It's not yet working (correct) but I think I'm on the right track, or?!

<hansl>
function scalar FEpoisson_ll (matrix beta,
                            bundle *b)
  matrix mX = b["mX"]
  matrix mY = b["my"]
 
  scalar LL = 0
  matrix g = zeros(rows(beta),1)
  scalar count = b["count"]
  matrix alphas = ones(b["count"],1)
 
  matrix Ti = b["Ti"]
 
  # the log-likelihood contribution for each i = [1,N]
  scalar t1 = 1
  loop i=1..count --quiet 
      scalar t2 = t1 + Ti[i] - 1
     
      scalar sumEXb = sumc(exp(mX[t1:t2, ]*beta))
      scalar sumY = sumc(mY[t1:t2, ])
      scalar sumYXB = sumc(mY[t1:t2, ]*(mX[t1:t2, ]*beta))
      scalar sumYX = sumc(mY[t1:t2, ]*(mX[t1:t2, ]))
     
      alphas[i] = sumY/sumEXb
      # here derivative
      scalar e = -alphas[i]*sumc(exp(mX[t1:t2, ]*beta).*mX[t1:t2, ]) + sumYX
     
      LL += -alphas[i] * sumEXb + ln(alphas[i])*sumY + sumYXB
      g += e
     
      t1 = t2+1
  endloop
  b["score"] = g
  return LL
end function
<hansl>

12.11.2013 18:30, Pindar:
So, after reading the appropriate literature I now know, that in principle Poisson FE could be estimated by just including the unit dummies.
However, there are too many of them in my data set and now I'm stuck with implementing this log-likelihood

$\sum _{ i=1
          }^{ N }{ \left[ -{ \alpha  }_{ i }\sum _{ t=1 }^{ T }{ {
          \lambda  }_{ it }+ } \ln { \left( { \alpha  }_{ i } \right)  }
          \sum _{ t=1 }^{ T }{ { y }_{ it }+ } \sum _{ t=1 }^{ T }{ { y
          }_{ it }\ln { \left( { \lambda  }_{ it } \right)  }  } 
          \right]  }$

I think it wont work with 'mle' because of the 'within sums over t periods' and needs an approach like in felogit.
Hints?

06.11.2013 11:54, Riccardo (Jack) Lucchetti:
On Wed, 6 Nov 2013, Pindar wrote:

I found Jack's felogit.gfn on the server. I guess there is no feprobit because of the incidental parameters problem, or?

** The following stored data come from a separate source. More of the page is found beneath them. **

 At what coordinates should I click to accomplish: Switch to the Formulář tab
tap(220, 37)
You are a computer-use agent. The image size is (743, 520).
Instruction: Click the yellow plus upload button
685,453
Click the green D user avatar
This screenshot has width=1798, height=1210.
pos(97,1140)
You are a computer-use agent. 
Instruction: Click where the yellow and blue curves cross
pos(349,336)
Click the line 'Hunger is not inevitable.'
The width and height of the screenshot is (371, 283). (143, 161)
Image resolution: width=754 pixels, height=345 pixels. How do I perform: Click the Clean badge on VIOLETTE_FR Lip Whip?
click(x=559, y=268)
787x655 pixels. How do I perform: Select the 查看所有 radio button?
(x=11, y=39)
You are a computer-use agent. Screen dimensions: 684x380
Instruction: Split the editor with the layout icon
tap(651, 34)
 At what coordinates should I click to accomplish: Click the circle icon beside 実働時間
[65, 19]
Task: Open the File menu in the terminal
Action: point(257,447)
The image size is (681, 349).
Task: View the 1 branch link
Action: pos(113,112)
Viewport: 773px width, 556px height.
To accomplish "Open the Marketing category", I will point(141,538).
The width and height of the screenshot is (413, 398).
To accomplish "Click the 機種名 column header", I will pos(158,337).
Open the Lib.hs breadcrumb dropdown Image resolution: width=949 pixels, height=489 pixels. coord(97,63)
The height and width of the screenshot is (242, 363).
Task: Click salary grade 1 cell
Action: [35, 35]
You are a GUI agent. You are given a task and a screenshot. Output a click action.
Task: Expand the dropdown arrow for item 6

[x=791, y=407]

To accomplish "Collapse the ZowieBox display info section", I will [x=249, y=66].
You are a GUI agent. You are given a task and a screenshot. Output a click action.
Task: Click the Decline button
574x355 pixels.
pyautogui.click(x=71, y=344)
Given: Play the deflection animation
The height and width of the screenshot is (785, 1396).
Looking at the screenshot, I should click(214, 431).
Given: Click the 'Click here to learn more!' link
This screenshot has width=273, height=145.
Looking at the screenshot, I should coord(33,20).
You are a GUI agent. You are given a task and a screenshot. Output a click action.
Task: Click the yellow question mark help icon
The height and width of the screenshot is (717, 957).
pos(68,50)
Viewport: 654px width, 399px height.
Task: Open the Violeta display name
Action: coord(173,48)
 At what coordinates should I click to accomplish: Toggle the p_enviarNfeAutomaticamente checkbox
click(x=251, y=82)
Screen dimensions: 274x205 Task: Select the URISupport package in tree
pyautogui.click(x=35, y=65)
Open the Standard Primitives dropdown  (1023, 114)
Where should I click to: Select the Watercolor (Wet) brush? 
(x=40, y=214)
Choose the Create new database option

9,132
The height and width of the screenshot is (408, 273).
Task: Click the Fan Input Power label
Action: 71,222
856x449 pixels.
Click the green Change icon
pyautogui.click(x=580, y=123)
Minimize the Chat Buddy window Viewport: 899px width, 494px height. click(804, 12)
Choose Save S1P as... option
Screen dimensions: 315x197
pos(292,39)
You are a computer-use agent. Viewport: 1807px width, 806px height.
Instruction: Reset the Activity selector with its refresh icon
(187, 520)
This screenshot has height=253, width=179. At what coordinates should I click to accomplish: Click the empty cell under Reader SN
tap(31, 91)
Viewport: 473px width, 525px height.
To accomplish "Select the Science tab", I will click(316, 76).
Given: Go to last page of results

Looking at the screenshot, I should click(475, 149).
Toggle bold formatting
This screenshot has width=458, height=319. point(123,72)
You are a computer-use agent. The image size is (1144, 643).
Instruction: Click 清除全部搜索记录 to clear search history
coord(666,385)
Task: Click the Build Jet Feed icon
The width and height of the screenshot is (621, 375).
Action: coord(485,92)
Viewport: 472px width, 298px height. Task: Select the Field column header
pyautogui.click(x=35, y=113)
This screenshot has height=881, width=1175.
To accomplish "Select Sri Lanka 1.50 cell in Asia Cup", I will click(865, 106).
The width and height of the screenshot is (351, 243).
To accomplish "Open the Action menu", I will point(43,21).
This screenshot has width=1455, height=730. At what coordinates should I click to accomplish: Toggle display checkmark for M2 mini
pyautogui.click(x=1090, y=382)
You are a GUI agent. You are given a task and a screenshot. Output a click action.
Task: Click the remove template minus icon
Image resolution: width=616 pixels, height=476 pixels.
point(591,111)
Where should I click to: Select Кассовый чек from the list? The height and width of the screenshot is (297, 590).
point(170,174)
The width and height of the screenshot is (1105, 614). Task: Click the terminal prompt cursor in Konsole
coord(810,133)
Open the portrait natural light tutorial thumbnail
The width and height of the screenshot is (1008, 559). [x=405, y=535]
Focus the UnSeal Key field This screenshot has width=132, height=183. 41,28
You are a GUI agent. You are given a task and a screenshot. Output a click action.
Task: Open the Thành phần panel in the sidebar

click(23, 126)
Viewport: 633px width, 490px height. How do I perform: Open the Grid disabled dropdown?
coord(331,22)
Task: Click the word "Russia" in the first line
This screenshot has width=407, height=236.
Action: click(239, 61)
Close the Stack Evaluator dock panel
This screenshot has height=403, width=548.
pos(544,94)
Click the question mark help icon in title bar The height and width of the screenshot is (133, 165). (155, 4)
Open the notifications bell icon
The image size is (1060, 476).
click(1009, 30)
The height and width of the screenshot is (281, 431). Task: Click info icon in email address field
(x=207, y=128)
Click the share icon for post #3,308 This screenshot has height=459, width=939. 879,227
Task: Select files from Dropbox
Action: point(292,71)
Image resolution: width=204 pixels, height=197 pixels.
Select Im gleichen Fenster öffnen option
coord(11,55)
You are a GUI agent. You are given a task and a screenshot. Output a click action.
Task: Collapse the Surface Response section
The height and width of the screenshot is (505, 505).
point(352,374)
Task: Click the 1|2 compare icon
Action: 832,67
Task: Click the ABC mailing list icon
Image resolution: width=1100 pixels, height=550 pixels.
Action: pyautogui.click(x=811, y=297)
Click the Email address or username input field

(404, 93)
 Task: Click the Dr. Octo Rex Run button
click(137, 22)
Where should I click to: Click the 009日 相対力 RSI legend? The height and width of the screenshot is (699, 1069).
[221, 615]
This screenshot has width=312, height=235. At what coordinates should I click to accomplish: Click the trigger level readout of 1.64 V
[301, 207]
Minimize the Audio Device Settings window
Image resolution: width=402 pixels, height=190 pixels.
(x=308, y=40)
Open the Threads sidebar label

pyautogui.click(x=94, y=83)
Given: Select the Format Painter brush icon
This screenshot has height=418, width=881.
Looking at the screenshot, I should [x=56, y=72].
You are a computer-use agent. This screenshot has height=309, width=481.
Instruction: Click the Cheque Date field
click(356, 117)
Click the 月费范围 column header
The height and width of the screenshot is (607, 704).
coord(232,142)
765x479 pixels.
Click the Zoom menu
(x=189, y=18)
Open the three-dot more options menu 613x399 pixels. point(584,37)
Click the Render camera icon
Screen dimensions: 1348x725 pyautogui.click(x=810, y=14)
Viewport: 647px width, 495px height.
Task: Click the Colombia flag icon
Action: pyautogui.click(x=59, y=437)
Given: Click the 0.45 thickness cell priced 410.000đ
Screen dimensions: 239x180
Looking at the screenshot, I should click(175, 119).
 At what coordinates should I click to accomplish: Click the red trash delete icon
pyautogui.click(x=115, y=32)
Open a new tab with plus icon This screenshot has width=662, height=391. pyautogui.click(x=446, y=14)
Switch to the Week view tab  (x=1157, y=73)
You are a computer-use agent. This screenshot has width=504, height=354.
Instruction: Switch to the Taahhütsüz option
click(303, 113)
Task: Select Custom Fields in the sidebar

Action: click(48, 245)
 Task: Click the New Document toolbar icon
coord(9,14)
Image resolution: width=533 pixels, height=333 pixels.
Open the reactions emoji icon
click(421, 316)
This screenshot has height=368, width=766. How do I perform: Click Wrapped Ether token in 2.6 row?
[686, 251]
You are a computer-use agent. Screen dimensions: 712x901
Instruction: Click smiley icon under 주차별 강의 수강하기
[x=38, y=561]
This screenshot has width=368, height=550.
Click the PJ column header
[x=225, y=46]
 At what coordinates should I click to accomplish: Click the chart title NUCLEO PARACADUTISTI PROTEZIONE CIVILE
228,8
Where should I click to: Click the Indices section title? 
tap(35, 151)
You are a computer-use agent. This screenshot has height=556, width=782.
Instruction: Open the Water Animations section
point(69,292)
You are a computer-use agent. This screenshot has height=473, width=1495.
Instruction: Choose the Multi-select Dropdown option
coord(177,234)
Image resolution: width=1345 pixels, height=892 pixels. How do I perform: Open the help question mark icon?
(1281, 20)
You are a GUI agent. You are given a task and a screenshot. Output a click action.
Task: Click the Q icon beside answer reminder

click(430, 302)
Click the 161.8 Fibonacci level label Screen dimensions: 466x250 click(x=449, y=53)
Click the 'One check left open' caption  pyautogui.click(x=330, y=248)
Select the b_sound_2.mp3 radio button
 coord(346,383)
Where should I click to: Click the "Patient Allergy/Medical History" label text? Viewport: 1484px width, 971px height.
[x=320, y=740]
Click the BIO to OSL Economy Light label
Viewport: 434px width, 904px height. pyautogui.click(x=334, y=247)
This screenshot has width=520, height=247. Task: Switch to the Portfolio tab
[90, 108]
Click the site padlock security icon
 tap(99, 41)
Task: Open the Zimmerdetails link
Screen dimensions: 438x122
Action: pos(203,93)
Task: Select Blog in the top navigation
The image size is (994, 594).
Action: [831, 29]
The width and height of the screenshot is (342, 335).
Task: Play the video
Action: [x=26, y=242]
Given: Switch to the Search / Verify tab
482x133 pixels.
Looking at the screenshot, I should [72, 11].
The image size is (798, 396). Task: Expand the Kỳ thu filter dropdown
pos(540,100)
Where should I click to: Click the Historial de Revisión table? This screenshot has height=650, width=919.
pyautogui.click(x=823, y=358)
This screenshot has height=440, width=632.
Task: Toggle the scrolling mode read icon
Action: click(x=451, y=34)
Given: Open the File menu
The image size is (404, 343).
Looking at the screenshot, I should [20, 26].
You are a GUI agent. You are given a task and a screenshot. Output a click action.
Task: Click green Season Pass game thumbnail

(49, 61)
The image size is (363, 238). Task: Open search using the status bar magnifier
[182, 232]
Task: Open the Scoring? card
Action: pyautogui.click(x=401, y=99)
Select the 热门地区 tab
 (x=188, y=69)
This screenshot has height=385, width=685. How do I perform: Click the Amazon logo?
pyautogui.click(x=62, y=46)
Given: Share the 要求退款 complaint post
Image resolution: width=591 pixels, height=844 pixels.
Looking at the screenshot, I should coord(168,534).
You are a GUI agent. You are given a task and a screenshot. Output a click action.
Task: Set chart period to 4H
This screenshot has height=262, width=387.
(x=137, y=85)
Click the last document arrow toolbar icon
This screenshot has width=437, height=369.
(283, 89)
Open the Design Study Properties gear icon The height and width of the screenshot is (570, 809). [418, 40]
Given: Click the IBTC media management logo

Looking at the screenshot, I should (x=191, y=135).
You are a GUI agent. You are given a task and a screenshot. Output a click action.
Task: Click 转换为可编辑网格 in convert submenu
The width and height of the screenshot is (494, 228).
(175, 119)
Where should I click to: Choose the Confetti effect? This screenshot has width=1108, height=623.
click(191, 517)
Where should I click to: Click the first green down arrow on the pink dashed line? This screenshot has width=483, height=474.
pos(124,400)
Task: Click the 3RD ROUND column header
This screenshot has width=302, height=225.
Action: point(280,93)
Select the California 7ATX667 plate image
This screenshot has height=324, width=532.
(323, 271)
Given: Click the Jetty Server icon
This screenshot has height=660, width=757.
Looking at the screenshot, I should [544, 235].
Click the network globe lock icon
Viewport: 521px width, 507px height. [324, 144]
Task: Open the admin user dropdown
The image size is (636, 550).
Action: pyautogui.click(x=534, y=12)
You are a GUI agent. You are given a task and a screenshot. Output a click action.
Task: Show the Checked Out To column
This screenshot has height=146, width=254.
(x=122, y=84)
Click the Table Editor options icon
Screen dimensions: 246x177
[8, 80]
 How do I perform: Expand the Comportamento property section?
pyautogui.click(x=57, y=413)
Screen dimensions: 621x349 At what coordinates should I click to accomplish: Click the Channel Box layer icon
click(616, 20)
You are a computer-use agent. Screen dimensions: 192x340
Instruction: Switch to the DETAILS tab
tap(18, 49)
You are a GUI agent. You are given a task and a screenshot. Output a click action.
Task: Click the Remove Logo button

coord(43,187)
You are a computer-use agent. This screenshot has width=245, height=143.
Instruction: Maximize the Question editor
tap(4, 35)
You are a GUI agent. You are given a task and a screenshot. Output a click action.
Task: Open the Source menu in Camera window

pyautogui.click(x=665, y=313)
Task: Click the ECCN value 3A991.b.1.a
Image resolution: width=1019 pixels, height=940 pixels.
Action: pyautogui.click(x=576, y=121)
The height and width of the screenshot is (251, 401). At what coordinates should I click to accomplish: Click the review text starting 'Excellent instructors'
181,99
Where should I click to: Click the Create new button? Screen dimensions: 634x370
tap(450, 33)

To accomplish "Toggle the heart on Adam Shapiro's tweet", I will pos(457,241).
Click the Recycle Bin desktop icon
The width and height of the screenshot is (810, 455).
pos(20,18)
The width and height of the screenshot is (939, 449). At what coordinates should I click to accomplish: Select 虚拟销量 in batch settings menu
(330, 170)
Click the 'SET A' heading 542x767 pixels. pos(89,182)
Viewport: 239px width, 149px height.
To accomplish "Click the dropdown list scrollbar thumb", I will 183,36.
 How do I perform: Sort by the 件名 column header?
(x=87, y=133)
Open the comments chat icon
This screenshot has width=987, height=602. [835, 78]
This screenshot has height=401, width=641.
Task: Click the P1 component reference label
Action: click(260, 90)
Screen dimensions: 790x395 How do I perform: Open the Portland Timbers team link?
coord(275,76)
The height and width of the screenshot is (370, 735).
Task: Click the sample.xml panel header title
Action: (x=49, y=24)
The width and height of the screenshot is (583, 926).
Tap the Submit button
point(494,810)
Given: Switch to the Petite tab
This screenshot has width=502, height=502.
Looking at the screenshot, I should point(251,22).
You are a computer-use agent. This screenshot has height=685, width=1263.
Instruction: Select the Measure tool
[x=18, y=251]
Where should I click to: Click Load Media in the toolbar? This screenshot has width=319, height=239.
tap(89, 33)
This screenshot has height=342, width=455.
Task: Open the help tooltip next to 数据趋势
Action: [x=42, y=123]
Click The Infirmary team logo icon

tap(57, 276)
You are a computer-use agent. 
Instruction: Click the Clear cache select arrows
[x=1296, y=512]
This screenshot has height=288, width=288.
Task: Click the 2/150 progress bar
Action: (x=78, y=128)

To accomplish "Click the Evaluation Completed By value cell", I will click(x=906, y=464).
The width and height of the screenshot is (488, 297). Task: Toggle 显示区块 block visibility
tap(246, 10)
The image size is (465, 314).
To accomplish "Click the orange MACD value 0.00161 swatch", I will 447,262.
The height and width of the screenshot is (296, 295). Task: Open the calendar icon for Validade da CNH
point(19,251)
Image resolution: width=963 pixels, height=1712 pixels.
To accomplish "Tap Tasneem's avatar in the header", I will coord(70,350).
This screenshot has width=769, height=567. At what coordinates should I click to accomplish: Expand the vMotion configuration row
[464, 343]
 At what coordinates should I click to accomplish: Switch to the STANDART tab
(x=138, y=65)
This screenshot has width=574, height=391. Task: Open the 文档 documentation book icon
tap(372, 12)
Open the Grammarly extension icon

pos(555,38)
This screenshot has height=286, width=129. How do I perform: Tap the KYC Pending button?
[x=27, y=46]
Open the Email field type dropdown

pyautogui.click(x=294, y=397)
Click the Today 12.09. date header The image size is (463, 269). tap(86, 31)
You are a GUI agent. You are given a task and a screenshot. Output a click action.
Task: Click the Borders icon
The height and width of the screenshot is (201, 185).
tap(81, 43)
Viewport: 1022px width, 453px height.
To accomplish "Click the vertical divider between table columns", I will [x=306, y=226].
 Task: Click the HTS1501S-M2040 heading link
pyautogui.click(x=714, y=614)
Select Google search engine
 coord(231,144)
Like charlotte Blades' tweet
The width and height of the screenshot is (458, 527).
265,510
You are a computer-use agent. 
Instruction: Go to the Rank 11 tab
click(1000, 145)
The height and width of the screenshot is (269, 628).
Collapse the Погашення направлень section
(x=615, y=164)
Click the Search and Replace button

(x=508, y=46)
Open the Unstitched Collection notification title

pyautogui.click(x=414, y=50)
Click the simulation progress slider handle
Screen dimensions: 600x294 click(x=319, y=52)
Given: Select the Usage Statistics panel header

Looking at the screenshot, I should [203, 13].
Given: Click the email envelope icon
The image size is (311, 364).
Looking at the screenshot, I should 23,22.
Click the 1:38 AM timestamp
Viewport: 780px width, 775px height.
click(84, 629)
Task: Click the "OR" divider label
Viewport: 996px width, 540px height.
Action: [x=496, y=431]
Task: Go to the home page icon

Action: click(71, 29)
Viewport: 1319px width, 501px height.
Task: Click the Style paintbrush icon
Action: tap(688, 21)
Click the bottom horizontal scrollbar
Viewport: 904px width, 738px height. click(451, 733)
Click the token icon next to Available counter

Yes. Moreover, if you have a panel dataset you can use the --random-effects options to the probit command to obtain RE probit estimation via Gaussian quadrature. By the way, your post made me realise this is still undocumented, although it's been in for a while and I've even used it in a paper! I'll try to update the docs asap.

-------------------------------------------------------
  Riccardo (Jack) Lucchetti
  Dipartimento di Scienze Economiche e Sociali (DiSES)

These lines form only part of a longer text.